Nutter’s first attempt at a soda tax in 2010 failed, as did the second attempt in 2011, due to strong and pervasive opposition from the beverage industry.
In Richmond, California residents will be asked to vote on a one-cent-per-ounce tax on soda bottles this coming November. The city has poverty rates twice that of the national average and it is estimated that 52% of elementary school children are overweight or obese.
A tax has many benefits over an outright ban. It allows soda lovers to continue indulging, but now they must pay a little extra, which, as smoking taxes suggest, should discourage the behavior. Furthermore, the externality of having a nation of obese people is partially rectified. A tax can also create revenue to fund a larger campaign against the growing obesity problem, as was Mayor Nutter’s intention. George Hacker of CSPI mentioned that soda is an important first step, but that “only through changing the whole environment,” can obesity be reduced.

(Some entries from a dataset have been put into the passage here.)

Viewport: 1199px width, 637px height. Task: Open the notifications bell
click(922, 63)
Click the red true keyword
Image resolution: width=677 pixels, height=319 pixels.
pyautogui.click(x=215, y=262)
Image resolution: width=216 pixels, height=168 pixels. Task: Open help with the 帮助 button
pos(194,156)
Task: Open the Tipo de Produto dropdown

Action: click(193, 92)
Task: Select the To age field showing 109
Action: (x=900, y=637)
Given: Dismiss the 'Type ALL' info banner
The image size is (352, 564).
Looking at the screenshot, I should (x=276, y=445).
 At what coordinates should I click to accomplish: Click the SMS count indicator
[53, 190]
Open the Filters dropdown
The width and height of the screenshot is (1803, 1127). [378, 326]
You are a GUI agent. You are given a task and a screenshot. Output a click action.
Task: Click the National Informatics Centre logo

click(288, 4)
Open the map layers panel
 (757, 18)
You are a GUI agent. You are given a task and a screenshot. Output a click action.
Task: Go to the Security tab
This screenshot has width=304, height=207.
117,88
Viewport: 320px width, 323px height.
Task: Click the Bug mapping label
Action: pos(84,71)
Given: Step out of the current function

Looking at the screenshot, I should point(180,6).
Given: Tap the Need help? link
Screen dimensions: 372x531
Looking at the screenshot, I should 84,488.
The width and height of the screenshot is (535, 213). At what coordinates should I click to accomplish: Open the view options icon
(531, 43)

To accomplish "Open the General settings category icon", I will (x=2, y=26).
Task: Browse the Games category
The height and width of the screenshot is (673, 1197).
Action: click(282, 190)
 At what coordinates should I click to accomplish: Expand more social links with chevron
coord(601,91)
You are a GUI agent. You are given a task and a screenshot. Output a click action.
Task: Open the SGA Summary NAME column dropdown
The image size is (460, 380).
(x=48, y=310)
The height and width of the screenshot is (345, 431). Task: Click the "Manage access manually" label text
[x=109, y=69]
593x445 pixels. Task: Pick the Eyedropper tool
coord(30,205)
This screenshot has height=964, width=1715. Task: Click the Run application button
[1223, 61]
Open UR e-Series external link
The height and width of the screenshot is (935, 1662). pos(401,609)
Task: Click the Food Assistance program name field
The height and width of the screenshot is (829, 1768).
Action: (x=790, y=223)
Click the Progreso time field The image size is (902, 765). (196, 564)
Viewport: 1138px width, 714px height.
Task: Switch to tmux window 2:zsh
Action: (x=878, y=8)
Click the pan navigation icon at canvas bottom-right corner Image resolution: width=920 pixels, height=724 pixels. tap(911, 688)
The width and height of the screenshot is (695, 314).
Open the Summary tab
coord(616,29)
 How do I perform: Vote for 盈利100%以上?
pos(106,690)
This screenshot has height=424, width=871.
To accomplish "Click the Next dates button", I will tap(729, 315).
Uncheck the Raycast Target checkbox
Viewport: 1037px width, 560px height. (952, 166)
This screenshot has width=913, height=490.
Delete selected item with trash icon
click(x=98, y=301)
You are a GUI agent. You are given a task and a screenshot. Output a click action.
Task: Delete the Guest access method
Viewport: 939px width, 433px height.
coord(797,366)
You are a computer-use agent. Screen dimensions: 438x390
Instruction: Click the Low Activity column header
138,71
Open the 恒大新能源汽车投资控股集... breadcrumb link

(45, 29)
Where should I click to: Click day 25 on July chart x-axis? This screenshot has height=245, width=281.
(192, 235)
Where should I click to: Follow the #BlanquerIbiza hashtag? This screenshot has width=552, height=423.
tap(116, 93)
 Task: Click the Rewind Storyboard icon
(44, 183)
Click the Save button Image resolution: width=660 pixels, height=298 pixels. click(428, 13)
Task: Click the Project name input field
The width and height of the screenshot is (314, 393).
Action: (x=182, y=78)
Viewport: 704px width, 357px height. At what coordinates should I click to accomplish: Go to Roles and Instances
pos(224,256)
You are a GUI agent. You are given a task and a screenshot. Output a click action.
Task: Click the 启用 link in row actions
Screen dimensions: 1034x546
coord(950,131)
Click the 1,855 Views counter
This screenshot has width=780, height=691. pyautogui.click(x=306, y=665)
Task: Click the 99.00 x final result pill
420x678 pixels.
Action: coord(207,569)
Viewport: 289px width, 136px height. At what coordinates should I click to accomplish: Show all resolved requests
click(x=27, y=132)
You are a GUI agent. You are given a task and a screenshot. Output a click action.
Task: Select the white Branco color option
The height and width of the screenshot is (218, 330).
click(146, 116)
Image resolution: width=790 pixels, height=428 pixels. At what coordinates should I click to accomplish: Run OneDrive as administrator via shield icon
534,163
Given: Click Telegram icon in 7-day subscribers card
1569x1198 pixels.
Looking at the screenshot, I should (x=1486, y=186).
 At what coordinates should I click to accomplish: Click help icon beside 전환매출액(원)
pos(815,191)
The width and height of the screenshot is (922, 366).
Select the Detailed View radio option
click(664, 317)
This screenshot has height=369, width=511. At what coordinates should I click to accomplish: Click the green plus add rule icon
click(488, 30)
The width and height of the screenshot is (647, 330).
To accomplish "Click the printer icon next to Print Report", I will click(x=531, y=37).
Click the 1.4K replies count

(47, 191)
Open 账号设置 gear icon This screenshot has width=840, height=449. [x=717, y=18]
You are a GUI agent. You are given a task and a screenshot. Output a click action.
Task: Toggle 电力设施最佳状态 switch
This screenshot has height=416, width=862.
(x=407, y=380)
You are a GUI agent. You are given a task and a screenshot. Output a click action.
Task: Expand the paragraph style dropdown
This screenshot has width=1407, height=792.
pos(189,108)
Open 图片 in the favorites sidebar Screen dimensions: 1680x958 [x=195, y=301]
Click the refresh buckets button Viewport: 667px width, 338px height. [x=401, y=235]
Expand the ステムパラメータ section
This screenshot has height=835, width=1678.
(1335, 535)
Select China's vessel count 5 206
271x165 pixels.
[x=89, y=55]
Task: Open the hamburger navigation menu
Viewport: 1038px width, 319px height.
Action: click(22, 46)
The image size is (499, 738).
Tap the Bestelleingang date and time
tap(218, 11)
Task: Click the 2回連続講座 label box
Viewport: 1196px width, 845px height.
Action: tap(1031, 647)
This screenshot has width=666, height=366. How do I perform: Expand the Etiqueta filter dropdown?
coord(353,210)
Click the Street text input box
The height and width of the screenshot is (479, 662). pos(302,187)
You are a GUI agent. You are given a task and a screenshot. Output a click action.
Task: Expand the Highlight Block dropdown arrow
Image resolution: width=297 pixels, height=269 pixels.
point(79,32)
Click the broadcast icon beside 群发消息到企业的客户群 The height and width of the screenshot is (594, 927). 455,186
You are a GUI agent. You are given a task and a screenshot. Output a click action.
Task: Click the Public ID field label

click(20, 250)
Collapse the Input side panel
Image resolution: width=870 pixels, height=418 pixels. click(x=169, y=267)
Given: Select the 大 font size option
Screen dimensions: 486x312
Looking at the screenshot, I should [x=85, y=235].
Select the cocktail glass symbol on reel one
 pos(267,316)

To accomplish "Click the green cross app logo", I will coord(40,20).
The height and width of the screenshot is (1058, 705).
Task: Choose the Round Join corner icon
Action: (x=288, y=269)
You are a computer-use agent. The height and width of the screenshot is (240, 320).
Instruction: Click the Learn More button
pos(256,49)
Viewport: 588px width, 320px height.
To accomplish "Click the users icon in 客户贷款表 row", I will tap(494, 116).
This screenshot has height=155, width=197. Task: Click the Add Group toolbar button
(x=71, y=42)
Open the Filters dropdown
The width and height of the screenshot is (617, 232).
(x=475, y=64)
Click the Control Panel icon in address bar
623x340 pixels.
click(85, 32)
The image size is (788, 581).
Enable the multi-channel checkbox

Mayors Bloomberg and Nutter are seeking to shift behavior in intelligent, sustainable directions. New policies are being adopted to edit out the unhealthy choices that the consumer culture often makes so attractive. Bloomberg’s ban on super-sizes is a step towards reducing one of society’s most harmful forms of overconsumption, and capping sizes is one strategy open to him (a New York State law prevents him from creating a soda tax).
Despite the positive goals of this policy, many simply despise when governments set limitations or try to alter individuals’ choices. Ironically there have been many corporate efforts to shift culture and behavior, which alter choice in essentially the same ways. Demand for new products is stoked through consumer research and advertisements and over time these products become essentials for the American life. Plastic bags, disposable plates and utensils, and bottled water are each examples of widely used products, which Americans did perfectly fine without fifty years ago. As they have been normalized into American culture we now spend more on products and also must deal with the plastic waste of utensils, bags and bottles while corporations profit from the inefficiencies they have established as normal practices.
Efforts like Bloomberg’s ban are a step towards transforming culture in a healthier direction. Despite facing strong opposition from big soda and other companies catering to an obese nation, the anti-obesity movement is gaining momentum. CSPI executive director Michael F. Jacobson speaks to this progress, “Not only are people drinking less soda, but there is more support for public policies that nudge people in the right direction, and that make the healthy choice the default choice.”
Michele Simon, author of the website, appetiteforprofit.com reveals big soda’s current dilemma: “The public health crisis [the soda industry’s] products have helped create means that industry cannot keep enjoying the same unfettered regulatory environment.” Yet, that doesn’t mean the industry has given up the fight. In fact, it is spending millions to sway consumers into blocking NYC’s cap on soda sizes— and using the very language of choice to make their case. Radio ads and street petitioners urge New Yorkers to join the coalition of New Yorkers for Beverage Choices, a recently mobilized grassroots group against the ban. Recognizing that this is a precedent they don’t want set, the beverage industry is “prepared to utilize whatever resources are necessary,” to stop the ban from passing. Ultimately, the decision comes down to a group of health professionals on the New York City Health Board, and until they make their decision in September the soda industry will likely intensify their efforts.